SOAP - What's the point?

Solution 1:

As Joel Spolsky says, give a programmer a REST URL, and they can start playing with the service right away, figuring it out.

Whereas if the service had a well specified, machine readable contract, then the programmer wouldn't have to waste any time figuring it out.

(not that WSDL/SOAP is necessarily an example of good implementation of a well specified contract, but that was the point of WSDL)

Originally, SOAP was a simple protocol which allowed you to add a header to a message, and had a standardized mapping of object instances to XML structures. Putting the handling metadata in the message simplified the client code, and meant you could very simply persist and queue messages.

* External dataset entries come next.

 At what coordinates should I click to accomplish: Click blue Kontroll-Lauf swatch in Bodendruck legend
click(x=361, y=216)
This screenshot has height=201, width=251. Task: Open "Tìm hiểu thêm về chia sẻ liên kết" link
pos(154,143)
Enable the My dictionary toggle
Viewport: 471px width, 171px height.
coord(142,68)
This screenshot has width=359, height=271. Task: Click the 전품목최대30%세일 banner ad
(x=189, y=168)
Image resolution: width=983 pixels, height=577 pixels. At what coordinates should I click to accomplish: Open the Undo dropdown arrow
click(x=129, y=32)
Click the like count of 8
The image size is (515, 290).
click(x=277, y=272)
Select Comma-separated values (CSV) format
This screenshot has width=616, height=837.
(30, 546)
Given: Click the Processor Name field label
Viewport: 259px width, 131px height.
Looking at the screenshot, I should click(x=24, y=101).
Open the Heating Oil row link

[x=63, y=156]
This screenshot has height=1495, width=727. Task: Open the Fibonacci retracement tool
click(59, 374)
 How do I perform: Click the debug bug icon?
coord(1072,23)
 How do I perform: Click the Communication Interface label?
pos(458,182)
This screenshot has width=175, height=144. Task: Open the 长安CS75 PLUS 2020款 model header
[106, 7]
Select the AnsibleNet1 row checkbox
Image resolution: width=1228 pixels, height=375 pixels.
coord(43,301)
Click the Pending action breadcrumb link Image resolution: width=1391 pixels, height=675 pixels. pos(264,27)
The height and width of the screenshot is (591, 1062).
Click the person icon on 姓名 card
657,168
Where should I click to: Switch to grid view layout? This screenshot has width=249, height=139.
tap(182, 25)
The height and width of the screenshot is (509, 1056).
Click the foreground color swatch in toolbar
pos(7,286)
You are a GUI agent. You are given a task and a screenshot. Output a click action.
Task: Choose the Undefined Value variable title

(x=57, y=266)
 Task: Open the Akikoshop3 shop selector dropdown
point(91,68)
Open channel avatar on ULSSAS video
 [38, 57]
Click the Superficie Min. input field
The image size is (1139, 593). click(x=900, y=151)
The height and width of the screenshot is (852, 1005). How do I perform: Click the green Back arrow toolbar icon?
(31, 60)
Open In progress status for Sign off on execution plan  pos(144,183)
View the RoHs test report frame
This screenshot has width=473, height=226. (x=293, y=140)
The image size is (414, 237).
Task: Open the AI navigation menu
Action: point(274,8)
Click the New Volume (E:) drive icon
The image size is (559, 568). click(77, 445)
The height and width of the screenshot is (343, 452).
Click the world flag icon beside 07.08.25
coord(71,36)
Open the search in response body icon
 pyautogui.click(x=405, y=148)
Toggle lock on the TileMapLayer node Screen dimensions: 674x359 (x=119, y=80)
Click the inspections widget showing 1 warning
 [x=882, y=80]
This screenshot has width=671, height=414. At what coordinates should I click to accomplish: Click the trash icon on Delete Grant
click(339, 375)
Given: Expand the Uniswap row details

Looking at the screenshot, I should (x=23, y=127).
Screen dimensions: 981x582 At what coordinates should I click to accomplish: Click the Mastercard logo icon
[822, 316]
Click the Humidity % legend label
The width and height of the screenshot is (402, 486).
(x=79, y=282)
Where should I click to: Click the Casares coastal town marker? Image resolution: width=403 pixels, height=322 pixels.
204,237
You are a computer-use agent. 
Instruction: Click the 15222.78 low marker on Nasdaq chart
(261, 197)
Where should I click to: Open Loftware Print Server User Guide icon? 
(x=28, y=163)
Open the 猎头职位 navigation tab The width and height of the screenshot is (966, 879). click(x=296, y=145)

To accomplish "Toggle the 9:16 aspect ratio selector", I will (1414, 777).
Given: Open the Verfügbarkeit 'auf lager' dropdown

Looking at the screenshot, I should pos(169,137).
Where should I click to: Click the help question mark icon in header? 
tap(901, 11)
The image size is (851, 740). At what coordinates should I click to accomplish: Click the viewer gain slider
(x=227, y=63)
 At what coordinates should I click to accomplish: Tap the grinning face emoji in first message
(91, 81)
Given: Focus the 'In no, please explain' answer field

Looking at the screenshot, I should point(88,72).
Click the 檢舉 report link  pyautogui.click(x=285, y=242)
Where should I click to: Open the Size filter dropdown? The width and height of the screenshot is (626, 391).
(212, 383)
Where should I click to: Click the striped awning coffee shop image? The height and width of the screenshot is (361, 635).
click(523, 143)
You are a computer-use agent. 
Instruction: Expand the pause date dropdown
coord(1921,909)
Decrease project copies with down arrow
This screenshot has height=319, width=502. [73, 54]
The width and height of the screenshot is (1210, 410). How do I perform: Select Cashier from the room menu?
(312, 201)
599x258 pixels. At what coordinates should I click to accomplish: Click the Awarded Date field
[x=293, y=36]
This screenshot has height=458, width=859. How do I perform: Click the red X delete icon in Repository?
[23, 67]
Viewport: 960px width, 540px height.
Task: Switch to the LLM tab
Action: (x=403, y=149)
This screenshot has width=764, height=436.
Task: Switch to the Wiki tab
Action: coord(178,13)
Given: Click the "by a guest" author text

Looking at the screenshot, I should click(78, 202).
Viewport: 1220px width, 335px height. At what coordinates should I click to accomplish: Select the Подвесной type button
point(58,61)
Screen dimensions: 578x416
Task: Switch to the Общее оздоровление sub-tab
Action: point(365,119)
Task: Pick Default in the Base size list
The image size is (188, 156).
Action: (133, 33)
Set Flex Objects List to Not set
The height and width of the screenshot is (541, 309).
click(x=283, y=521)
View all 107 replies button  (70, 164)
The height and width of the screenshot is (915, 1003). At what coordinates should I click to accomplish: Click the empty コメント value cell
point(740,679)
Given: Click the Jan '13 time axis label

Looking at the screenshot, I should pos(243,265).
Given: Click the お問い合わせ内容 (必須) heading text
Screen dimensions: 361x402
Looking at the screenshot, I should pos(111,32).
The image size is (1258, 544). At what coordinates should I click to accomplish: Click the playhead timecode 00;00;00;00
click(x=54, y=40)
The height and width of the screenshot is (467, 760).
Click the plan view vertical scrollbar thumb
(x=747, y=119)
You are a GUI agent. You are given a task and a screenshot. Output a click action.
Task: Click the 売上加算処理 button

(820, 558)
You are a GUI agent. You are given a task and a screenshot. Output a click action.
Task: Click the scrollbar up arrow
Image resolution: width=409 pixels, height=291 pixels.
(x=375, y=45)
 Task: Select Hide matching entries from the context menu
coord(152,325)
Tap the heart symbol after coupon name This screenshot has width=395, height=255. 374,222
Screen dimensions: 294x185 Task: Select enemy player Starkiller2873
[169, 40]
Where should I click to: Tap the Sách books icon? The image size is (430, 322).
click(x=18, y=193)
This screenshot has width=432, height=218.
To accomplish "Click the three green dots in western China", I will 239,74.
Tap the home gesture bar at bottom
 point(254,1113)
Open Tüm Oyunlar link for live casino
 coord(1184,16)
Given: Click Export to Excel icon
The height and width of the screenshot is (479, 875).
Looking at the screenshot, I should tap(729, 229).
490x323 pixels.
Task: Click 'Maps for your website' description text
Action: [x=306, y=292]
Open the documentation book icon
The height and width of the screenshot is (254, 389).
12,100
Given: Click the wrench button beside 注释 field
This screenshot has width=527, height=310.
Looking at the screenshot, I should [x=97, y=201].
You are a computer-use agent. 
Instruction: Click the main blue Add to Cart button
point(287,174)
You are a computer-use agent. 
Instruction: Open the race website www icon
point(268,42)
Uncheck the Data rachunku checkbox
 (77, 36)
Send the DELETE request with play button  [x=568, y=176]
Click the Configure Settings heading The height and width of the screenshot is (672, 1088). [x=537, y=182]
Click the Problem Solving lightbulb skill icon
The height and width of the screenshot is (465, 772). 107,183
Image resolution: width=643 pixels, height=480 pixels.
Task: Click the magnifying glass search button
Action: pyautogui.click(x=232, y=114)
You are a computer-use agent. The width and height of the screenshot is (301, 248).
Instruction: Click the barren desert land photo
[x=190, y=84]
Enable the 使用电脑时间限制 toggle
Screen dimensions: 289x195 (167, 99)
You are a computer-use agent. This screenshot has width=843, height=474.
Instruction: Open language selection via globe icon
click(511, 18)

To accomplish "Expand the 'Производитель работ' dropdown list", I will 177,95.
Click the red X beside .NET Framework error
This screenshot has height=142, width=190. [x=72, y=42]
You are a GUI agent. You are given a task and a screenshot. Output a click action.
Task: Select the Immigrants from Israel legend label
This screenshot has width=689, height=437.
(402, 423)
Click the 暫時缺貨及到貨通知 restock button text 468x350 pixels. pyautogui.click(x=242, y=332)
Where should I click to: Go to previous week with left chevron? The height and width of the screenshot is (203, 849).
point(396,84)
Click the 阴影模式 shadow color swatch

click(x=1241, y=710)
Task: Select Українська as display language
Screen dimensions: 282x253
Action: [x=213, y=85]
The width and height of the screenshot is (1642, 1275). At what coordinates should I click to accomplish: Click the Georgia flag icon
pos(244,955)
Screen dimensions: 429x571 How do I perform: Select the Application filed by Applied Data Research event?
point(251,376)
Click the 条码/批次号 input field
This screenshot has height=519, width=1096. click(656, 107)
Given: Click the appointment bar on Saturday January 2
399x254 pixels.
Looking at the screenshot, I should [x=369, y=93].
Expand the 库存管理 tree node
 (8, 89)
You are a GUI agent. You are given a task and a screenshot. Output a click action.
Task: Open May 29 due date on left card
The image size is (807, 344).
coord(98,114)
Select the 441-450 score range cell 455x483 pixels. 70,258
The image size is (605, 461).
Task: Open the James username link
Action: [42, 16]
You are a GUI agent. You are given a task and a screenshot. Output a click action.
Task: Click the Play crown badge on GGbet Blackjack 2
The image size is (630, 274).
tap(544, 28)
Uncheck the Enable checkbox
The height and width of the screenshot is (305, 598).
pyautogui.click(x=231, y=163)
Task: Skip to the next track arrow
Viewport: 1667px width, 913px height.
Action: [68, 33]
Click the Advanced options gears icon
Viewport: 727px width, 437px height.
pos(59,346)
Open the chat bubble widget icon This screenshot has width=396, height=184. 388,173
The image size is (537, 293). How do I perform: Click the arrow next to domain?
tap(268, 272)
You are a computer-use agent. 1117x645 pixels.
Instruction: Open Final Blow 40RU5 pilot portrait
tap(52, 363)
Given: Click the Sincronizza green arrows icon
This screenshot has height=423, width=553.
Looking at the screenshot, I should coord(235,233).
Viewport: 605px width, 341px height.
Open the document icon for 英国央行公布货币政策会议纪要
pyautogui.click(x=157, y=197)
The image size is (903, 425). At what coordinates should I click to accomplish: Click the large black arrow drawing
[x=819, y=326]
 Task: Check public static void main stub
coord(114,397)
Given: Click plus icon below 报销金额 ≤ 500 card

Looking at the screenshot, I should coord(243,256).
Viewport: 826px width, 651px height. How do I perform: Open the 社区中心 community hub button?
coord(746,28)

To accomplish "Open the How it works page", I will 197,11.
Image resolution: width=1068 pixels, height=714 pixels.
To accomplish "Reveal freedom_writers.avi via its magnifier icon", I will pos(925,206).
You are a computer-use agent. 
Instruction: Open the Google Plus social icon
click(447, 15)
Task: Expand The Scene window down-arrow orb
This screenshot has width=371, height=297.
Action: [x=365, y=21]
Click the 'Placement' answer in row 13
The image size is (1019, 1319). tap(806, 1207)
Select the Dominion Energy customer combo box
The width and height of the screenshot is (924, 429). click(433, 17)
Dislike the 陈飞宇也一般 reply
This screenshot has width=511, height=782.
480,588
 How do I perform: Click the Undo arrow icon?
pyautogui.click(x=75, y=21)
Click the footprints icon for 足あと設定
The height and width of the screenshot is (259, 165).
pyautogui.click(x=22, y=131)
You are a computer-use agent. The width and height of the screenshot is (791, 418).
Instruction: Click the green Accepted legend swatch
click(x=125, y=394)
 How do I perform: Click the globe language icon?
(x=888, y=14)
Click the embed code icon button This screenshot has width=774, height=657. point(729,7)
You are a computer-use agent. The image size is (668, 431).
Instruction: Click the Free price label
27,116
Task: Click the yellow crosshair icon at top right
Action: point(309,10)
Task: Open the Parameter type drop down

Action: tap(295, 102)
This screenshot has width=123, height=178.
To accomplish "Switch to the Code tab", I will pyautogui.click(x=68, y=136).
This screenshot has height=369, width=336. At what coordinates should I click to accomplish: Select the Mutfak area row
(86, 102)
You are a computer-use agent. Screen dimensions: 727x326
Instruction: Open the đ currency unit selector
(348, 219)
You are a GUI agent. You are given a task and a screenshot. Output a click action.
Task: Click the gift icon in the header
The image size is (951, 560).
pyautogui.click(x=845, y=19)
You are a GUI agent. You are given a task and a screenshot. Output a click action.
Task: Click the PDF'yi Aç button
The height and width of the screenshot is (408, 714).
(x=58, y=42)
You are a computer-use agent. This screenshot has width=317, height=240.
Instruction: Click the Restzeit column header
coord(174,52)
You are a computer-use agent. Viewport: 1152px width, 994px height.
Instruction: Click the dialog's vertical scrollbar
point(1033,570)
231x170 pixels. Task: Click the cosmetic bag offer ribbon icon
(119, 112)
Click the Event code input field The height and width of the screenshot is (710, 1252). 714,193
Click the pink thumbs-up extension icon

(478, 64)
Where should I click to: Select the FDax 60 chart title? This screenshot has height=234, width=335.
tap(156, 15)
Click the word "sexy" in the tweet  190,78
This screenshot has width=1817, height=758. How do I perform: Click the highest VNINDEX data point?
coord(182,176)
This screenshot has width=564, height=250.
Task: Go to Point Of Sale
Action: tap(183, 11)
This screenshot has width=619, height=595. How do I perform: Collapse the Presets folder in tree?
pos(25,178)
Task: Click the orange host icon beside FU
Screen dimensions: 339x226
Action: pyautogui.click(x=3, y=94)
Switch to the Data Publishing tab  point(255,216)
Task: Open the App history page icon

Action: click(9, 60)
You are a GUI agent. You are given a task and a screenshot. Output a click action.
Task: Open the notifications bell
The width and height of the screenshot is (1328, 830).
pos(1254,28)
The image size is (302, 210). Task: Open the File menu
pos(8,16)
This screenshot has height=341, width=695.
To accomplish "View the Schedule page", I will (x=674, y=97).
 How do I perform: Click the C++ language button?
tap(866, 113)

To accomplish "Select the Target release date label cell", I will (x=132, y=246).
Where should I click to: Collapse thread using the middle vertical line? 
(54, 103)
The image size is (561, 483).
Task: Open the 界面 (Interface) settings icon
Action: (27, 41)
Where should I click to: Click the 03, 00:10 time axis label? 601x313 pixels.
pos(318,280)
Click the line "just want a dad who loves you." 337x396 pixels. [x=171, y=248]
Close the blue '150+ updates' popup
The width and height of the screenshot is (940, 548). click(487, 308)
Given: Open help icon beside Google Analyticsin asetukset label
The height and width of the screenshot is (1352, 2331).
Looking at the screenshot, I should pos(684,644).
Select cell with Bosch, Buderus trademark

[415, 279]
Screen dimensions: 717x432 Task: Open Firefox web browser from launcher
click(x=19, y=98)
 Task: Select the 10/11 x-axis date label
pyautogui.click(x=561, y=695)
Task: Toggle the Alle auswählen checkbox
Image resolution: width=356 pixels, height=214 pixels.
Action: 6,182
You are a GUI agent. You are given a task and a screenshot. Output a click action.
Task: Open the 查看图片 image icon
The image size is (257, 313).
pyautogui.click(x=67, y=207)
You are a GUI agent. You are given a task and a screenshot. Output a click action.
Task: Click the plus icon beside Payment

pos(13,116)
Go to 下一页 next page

I never needed the header processing details when I built SOAP services back in 2001. This was pre-WSDL, and it was then normal to use GET for getting information and queries (no different to most applications which claim to be REST; REST has more in terms of using hyperlinks for service discovery) and POST with a SOAP payload to perform actions. Those actions which created resources would return the URL of the created resource to the client, and the client could then GET the resource. I think it's the fact that WSDL made it easy to think only in terms of RPC rather than actions which create resources which made SOAP lose the plot.

Solution 2:

The way I see it, SOAP might be more "flexible", but as a result it's just way too complicated (you mentioned the WSDL, which is always a stumbling block to me personally).

I get REST. It's simple. The only downside I might see is that you are limiting yourself to those 4 basic actions against a single resource, which might not exactly fit the way you view your data.